Sources says Abu Dhabi airline has finished examining books of Italian carrier
Etihad Airways has finished examining Alitalia's books and will soon present a plan to revamp the loss-making Italian airline that is likely to include demands for job cuts and debt restructuring, several sources familiar with the matter said.
Alitalia was kept afloat by a government-engineered 500-million euro rescue package last year but it needs to quickly find a cash-rich partner willing to invest to revamp its flight network or else risks having to ground its planes.
Etihad has been in the final phase of due diligence for a possible investment in Alitalia since February. A tie-up with the Abu Dhabi carrier could bring Alitalia the resources it needs to invest in a new strategy focused on long-haul routes.
"The process of due diligence is completed," one of the sources said, adding that the books had been inspected.
Etihad and Alitalia declined to comment.
Italy's Transport Minister Maurizio Lupi told parliament on Wednesday that Etihad could present its industrial plan for Alitalia to the government by the end of this week.
One of the sources said that if the two sides reached an agreement, an offer from Etihad could arrive by mid-May.
However, both Etihad and Alitalia have acknowledged that a deal is not certain, with big hurdles still to be resolved.
Sources have previously said Etihad was interested in taking a stake of up to 40 percent in Alitalia, but added that the Italian airline's debt of around 900 million euros ($1.24 billion) and its headcount were a concern to the Gulf carrier.
For Etihad, a stake in Alitalia would further its effort to expand its global reach through strategic holdings in other airlines.

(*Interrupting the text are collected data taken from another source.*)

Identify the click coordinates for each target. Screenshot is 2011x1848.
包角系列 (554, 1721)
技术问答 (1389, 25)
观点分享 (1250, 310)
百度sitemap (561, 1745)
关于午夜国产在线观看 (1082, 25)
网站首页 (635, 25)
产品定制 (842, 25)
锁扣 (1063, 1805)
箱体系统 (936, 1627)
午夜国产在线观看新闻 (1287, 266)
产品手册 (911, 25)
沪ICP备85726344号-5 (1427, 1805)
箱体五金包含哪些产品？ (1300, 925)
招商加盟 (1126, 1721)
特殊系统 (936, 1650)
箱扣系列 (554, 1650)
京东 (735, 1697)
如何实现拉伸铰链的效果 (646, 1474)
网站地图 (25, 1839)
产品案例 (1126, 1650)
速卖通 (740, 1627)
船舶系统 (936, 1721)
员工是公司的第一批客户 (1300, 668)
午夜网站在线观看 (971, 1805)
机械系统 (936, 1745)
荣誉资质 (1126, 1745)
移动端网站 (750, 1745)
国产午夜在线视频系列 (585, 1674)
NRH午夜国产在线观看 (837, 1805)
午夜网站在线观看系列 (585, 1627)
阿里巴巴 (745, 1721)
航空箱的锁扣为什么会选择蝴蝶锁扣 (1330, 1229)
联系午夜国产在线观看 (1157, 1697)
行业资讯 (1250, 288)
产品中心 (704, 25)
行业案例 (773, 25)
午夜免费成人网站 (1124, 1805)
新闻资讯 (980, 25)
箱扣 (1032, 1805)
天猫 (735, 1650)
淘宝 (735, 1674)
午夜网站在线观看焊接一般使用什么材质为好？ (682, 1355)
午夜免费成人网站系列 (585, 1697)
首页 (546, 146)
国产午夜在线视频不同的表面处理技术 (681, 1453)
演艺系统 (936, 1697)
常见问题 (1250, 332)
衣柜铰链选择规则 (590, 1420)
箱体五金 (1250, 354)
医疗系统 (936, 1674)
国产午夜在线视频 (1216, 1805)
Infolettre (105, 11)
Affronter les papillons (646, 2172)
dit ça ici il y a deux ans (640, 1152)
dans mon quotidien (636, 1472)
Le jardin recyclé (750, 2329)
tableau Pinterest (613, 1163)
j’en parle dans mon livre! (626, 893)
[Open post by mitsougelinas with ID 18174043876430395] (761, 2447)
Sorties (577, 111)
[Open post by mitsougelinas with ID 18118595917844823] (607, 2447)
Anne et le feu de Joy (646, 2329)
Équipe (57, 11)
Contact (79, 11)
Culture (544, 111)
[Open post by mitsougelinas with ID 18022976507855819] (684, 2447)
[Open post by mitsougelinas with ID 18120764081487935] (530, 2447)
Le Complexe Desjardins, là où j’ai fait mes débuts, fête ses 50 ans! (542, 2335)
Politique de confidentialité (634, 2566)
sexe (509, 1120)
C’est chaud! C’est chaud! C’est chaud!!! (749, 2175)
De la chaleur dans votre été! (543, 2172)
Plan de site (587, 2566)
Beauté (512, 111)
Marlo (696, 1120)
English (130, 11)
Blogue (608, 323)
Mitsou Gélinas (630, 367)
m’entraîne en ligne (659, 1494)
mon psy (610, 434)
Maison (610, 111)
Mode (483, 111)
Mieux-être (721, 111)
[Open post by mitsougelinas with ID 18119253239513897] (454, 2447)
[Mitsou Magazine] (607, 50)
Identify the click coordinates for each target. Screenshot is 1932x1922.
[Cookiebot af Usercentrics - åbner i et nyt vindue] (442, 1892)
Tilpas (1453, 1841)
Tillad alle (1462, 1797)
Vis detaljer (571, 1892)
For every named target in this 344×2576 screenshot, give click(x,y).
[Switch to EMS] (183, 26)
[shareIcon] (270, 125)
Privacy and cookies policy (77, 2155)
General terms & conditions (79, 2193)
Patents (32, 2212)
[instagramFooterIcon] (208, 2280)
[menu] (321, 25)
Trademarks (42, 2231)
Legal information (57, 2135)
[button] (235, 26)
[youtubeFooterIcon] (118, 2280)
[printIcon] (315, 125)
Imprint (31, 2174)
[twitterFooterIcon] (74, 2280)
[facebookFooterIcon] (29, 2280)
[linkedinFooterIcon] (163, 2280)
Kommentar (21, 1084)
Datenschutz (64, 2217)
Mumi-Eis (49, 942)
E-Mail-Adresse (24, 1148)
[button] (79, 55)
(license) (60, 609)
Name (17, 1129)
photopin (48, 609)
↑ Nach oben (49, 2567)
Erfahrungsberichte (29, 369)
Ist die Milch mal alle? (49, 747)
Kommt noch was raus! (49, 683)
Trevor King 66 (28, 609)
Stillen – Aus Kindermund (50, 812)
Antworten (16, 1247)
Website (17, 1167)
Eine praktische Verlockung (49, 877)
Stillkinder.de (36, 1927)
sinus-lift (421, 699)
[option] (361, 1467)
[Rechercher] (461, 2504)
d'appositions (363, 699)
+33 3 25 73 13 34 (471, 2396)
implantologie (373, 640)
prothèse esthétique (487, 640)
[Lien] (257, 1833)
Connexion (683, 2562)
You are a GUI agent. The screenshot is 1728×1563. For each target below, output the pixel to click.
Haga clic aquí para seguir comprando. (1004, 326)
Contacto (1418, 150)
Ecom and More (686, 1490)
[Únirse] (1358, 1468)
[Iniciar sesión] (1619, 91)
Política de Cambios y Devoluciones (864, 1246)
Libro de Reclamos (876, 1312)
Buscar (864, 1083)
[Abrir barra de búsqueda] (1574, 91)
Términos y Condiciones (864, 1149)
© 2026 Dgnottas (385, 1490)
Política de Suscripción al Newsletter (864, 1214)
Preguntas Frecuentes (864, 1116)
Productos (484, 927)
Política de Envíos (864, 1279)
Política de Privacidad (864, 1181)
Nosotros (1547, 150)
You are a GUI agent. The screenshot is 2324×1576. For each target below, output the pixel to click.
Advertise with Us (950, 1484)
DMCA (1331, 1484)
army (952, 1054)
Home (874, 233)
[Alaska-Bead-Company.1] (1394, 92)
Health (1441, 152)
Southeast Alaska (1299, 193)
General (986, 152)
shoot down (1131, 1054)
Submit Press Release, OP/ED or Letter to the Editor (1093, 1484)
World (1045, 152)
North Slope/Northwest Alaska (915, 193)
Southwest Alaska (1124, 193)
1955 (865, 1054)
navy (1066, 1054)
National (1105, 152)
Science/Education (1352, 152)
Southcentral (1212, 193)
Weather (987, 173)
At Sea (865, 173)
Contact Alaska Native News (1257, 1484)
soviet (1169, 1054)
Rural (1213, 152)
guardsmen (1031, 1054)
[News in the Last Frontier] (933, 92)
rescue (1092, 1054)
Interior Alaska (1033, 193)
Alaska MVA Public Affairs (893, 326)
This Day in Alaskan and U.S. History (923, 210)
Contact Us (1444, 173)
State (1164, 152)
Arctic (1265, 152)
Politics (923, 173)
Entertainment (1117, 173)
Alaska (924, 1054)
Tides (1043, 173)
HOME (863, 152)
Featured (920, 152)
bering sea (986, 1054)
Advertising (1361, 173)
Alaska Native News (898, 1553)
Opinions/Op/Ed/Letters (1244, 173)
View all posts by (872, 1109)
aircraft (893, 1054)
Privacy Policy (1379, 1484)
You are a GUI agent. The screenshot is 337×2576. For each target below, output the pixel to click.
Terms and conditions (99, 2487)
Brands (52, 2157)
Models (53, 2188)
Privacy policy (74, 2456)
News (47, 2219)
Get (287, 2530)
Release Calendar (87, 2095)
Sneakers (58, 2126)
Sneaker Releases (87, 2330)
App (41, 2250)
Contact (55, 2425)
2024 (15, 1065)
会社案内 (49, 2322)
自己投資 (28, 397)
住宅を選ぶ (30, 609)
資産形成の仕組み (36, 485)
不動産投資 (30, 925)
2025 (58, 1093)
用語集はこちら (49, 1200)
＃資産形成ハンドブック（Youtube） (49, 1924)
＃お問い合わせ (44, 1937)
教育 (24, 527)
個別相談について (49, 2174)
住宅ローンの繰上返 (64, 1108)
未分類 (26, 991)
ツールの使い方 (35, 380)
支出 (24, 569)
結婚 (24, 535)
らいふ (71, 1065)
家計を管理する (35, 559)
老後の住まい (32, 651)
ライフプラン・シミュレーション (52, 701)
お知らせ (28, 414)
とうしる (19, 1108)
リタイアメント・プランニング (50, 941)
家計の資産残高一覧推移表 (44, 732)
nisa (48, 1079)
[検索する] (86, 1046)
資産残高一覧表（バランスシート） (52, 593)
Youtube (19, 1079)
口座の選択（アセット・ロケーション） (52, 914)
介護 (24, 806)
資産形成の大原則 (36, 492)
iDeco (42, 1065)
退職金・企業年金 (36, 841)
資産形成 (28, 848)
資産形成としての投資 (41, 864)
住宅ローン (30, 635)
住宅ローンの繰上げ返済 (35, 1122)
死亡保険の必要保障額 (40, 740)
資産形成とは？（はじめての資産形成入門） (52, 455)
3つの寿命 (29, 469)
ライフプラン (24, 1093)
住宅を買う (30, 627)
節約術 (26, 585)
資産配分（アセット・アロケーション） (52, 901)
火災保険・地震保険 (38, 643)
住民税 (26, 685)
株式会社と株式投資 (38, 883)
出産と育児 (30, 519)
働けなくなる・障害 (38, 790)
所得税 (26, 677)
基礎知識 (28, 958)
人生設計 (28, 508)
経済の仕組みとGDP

Alitalia offers access to Europe's fourth-largest travel market and flies 25 million passengers a year.
It has said it will invest in the Italian carrier only if it fits in its network and if Alitalia has a credible plan to return to profit.
The sources said Etihad wanted Alitalia's creditors, which include Intesa Sanpaolo and UniCredit, to write off big parts of the airline's debt.
Other options were for banks to agree to postpone the deadline for repayments or convert debt to equity, they said. "The banks are willing to talk about debt restructuring," one of the sources said.
Disagreements over a debt restructuring scuppered efforts by Alitalia to secure more capital from its shareholder Air France-KLM last year. Air France-KLM eventually allowed its 25 percent stake to be diluted to around 7 percent.
Another point of contention is Alitalia's staff of around 14,000 workers, with Etihad pushing for job cuts of several thousand people, the sources said.